Le malentendu sur la richesse
Nous avons réduit la réussite à la seule accumulation matérielle. Dans la hiérarchie symbolique africaine contemporaine, l’argent surpasse le savoir. On félicite celui qui « réussit sans école », on se moque de celui qui « a fait l’école sans réussir ».
Pourtant, les nations se construisent par la pensée avant de se bâtir par le béton. Les plus grandes inventions, les politiques les plus efficaces, les institutions les plus solides sont nées d’une idée, pas d’un budget. Ceux qui méprisent la pensée finiront toujours par dépendre de ceux qui la produisent.
L’intellectuel, une ressource stratégique
Dans une économie où le savoir à tendance à devenir la ressource centrale, penser devient un acte productif. Comme dirait le président Abdoulaye Wade, ce sont les idées qui mènent le monde. Les idées structurent les marchés, optimisent les politiques publiques, inspirent les institutions. Les pays qui respectent leurs intellectuels créent leurs propres modèles. Ceux qui les méprisent importent ceux des autres, souvent à leurs dépens.
Il est temps de reconnaître que l’intellectuel n’est pas un luxe, mais une infrastructure invisible. Ce n’est pas un ornement social, mais un outil de souveraineté. La plus grande pauvreté d’une nation, c’est de ne plus avoir le temps ni les lieux pour penser.
Réhabiliter le temps du silence
Les sociétés avancées protègent le temps de la réflexion : universités, think tanks, laboratoires d’idées.
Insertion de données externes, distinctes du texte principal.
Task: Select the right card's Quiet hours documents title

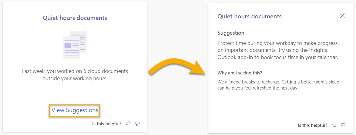Action: coord(249,16)
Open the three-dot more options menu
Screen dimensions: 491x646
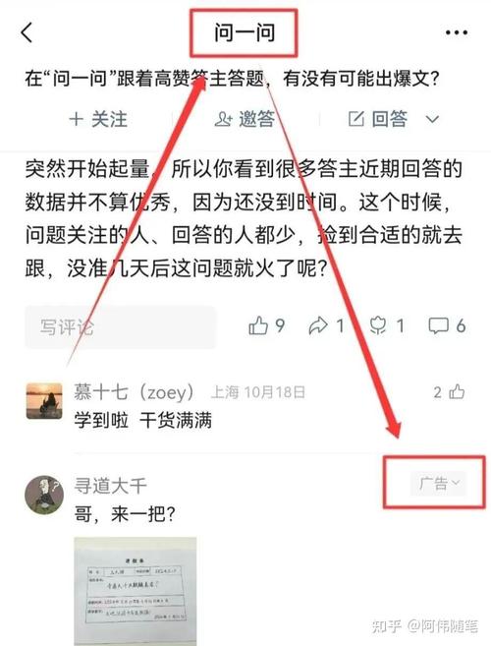point(457,32)
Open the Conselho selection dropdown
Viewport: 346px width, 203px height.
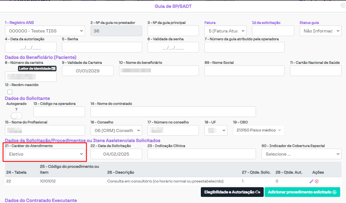[x=116, y=130]

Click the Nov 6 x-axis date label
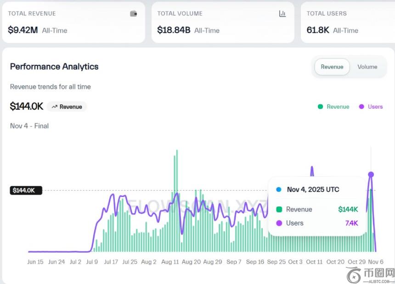click(375, 262)
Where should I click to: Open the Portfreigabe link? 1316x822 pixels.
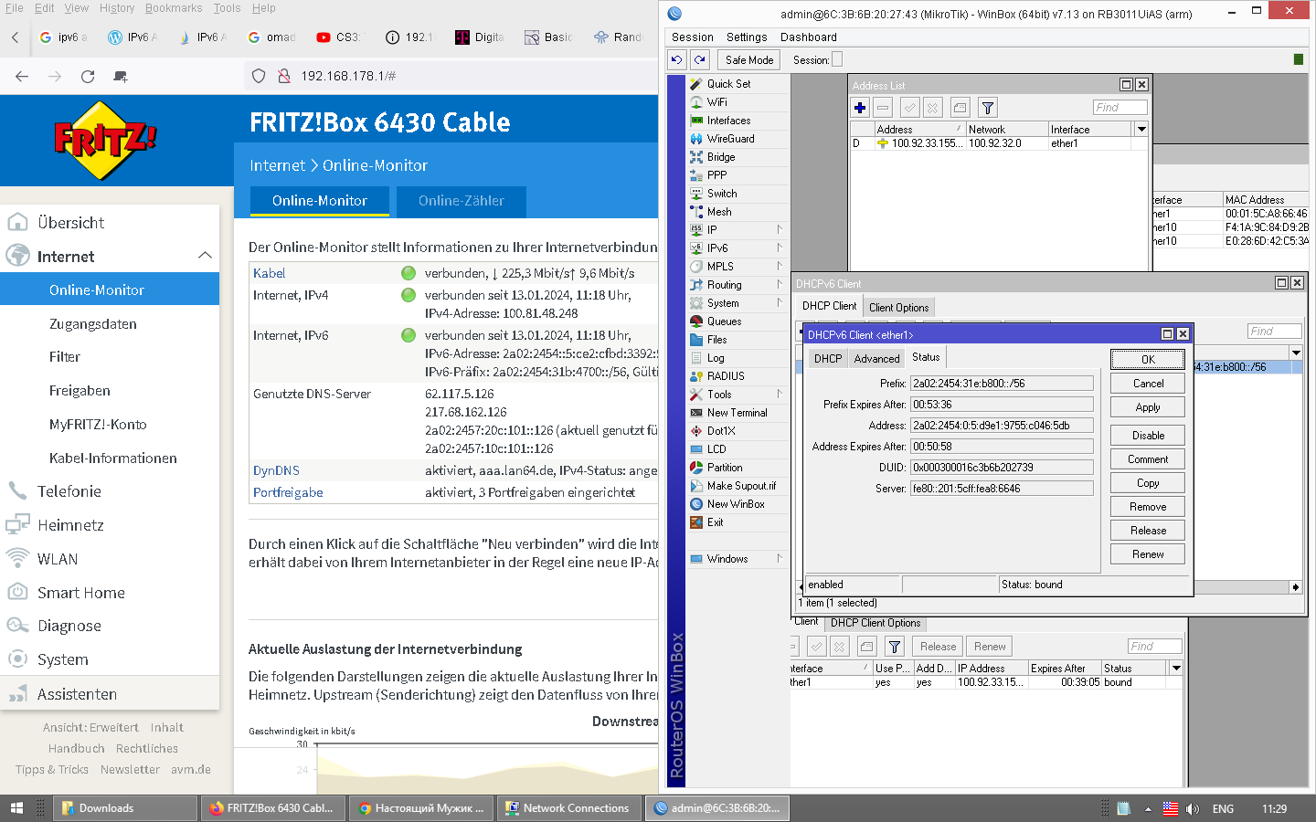pyautogui.click(x=288, y=492)
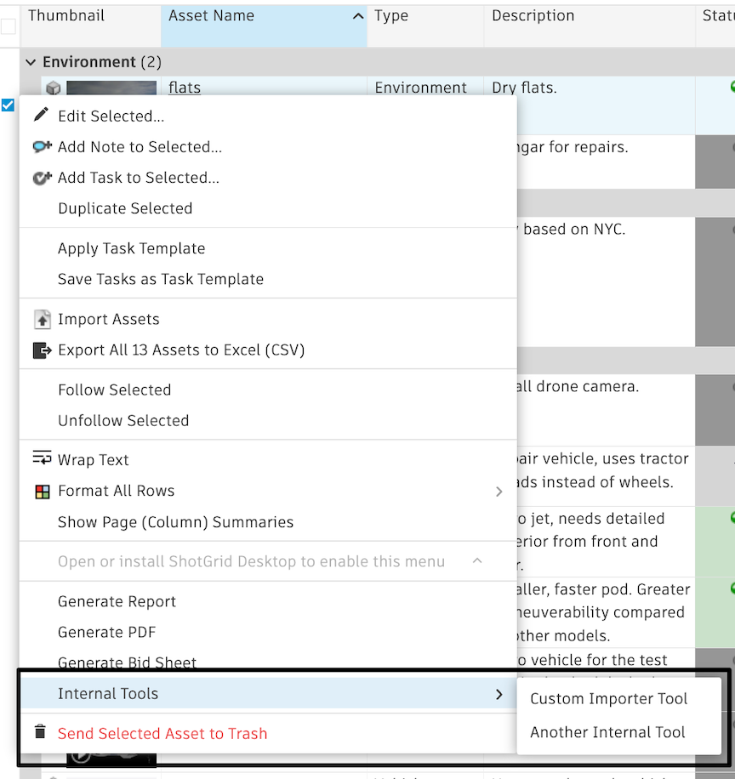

Chez nous, le silence est perçu comme une perte de temps. On préfère « faire quelque chose » que « comprendre ce qu’on fait ». Pourtant, penser n’est pas paresser : c’est planifier, anticiper, relier, concevoir. Un peuple qui ne protège pas son espace de pensée se condamne à l’improvisation perpétuelle. Il faut réapprendre à respecter la lenteur des idées, cette maturation nécessaire à toute transformation durable.
L’urgence de l’esprit libre
Henry Ford avait compris que les grandes réussites naissent d’un esprit libre, non d’un agenda plein.
Nos États africains gagneraient à comprendre la même chose : libérer la pensée, c’est préparer l’avenir. L’homme qui « ne faisait rien » dans l’usine de Ford est peut-être celui qui manque le plus à nos sociétés : celui qui pense quand tout le monde s’agite, celui qui rêve pendant que d’autres exécutent, celui qui conçoit pendant que d’autres copient.
Un peuple qui ne pense pas son avenir finit toujours par exécuter celui des autres. Fort de ces convictions, nous avons adopté, dès la fondation du Forum du Tiers-Monde avec Samir Amin, ce slogan porteur d’un projet d’émancipation : « Pour un monde meilleur, l’Afrique pense et agit par elle-même ; le Sud pense et agit par lui-même. »
Chérif Salif Sy est économiste, politiste et analyste des politiques publiques.